This concept is deeply embedded in Python, so much so that it's really all over the place. In Python we very often assume the behavior of objects instead of checking the types of those objects.

How's the water?

Duck typing is so prevalent in Python that it's like water to a fish: we don't even think about it.

Duck typing is a description we use for the way Python sees just about every part of Python.

Let's try to get a grasp for what duck typing is by looking at a number of examples of duck typing.

Duck typing by example

In Python we use words like sequence, iterable, callable, and mapping to describe the behavior of an object rather than describing its type (type meaning the class of an object, which you can get from the built-in type function).

Behavior-oriented words are important because duck typing is all about behavior: we don't care what an object is, we care what it can do.

The below duck typing examples focus on the following behavior-driven nouns:

  • Sequence
  • Iterable
  • Callable
  • Mapping
  • File-like object
  • Context manager
  • Iterator
  • Decorator

Sequences: is it like a list?

Sequences consist of two main behaviors: they have a length and they can be indexed from 0 up until one less than the length of the sequence. They can also be looped over.

Strings, tuples, and lists are all sequences:

>>> s = "hello"
>>> t = (1, 2, 3)
>>> l = ['a', 'b', 'c']
>>> s[0]
'h'
>>> t[0]
1
>>> l[0]
'a'

Strings and tuples are immutable sequences (we can't change them) and lists are mutable sequences.

Sequences typically have a few more behaviors though.
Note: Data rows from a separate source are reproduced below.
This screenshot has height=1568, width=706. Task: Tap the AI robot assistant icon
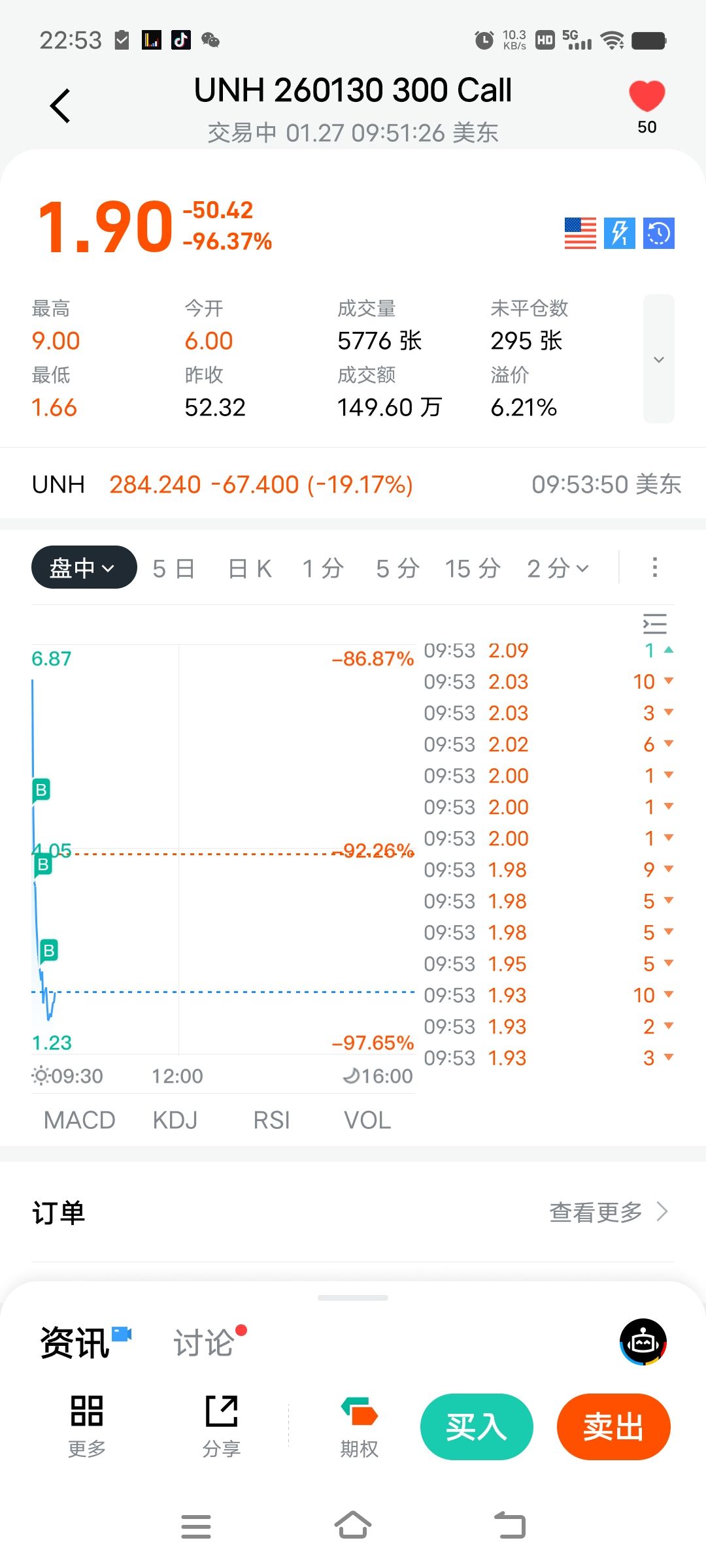(643, 1343)
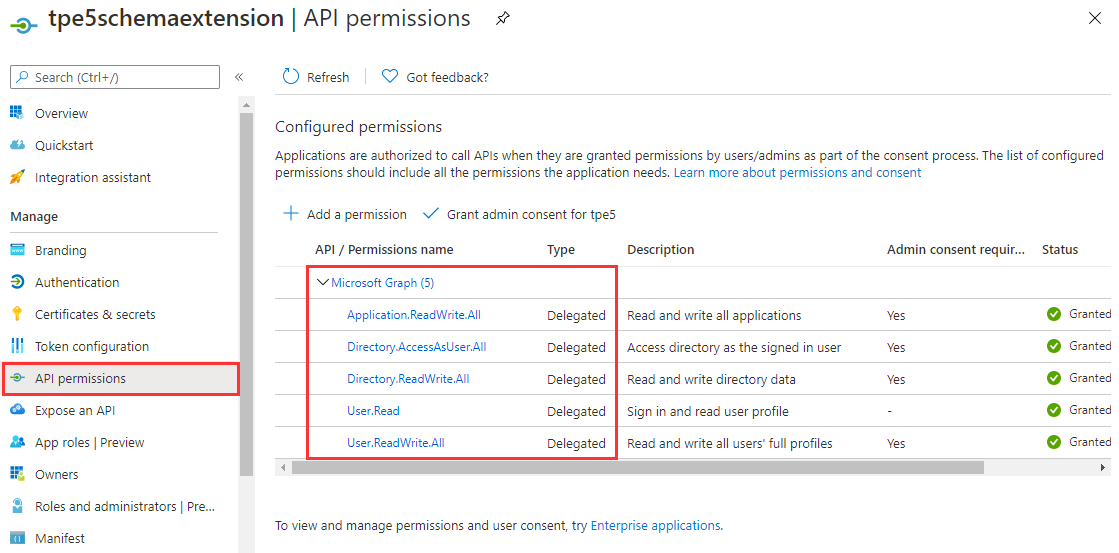Click the Expose an API icon
The height and width of the screenshot is (553, 1119).
click(x=17, y=410)
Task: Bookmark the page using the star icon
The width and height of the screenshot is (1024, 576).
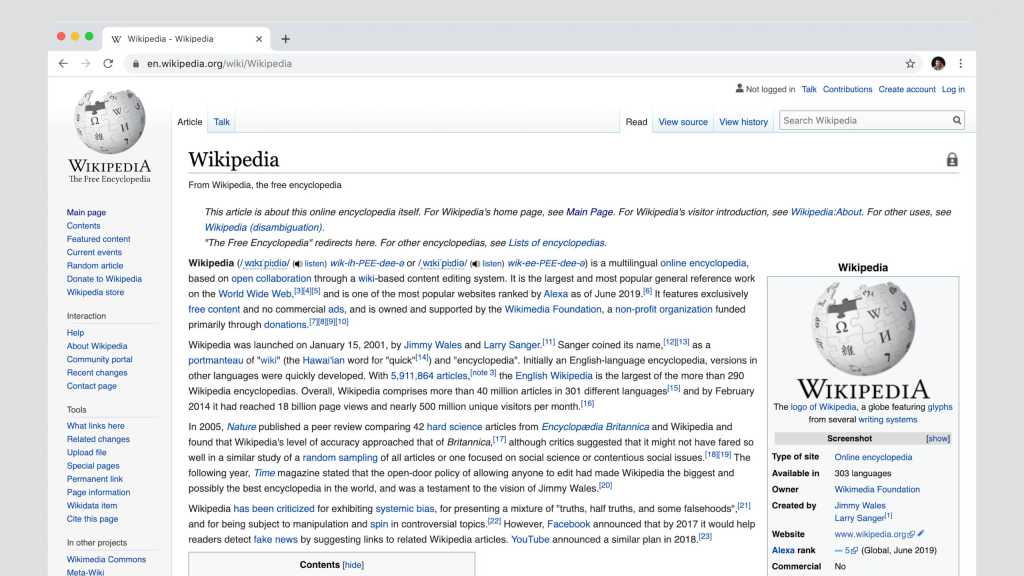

They can usually be indexed in reverse with negative indexes, they can be sliced, they can usually be compared for equality with other sequences of the same type, and they usually have an index and count method.

If you're trying to invent your own sequence, I'd look into the collections.abc.Sequence and collections.abc.MutableSequence abstract base classes and consider inheriting from them.

Iterables: can we loop over it?

Iterables are a more general notion than sequences. Anything that you can loop over with a for loop is an iterable. Put another way anything you're able to iterate over is an iter-able.

Lists, strings, tuples, sets, dictionaries, files, generators, range objects, zip objects, enumerate objects, and many other things in Python are iterables.

Callables: is it a function?

If you can put parenthesis after something to call it, it's a callable. Functions are callables and classes are callables. Anything with a __call__ method is also a callable.

You can think of callables as function-like things. Many of the built-in functions are actually classes. But we call them functions because they're callable, which is the one behavior that functions have, so they may as well be functions.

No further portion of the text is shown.